Rewrite the data from the line with "The width and height of the screenshot is (754, 793)." through the line with "Action: pyautogui.click(x=685, y=80)", keeping every line and leaving the request text unchanged, but scale each click coordinate in the answers by 1.7 and round to the nearest whole number, with halves rounded up. Give only those lines.

**Records shown:**
*-*-*
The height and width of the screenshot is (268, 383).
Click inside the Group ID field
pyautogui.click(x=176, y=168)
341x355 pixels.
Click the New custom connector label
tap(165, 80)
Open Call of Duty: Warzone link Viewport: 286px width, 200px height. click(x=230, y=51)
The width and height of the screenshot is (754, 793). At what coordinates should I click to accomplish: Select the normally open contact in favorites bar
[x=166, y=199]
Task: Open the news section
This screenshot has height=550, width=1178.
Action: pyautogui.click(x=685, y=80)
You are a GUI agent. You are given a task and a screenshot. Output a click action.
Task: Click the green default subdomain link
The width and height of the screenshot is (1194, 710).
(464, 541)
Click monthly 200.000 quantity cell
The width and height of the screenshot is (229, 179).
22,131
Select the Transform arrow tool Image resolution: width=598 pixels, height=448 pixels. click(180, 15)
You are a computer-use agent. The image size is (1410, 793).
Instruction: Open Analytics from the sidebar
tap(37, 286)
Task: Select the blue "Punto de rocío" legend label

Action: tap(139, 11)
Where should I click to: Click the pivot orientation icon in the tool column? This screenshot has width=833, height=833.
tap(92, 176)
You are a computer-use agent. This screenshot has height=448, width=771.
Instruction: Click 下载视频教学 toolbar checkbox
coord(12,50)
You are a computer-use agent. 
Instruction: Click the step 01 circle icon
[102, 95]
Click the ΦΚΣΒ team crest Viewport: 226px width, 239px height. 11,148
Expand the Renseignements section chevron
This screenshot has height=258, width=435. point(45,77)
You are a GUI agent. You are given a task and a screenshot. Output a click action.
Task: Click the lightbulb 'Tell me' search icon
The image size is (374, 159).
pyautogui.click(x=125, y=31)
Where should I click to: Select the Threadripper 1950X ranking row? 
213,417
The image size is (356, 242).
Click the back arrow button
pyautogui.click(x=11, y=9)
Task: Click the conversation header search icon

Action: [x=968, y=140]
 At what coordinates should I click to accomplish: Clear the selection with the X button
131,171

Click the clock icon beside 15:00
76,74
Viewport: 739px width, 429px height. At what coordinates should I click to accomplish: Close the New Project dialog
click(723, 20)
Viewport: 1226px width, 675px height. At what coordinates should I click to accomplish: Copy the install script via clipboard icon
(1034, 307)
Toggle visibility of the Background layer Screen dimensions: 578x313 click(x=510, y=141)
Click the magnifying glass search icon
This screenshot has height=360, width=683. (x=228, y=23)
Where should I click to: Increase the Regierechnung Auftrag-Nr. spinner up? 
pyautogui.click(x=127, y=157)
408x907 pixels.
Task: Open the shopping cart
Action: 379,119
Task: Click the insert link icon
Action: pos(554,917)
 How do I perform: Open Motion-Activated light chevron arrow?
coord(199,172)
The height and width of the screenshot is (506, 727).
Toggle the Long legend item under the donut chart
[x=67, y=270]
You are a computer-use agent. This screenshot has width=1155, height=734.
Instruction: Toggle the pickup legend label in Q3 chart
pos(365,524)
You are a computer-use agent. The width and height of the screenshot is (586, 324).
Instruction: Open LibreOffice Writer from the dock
*-*-*
**Output for this task:**
The width and height of the screenshot is (754, 793). At what coordinates should I click to accomplish: Select the normally open contact in favorites bar
[x=282, y=338]
Task: Open the news section
This screenshot has height=550, width=1178.
Action: pyautogui.click(x=1165, y=136)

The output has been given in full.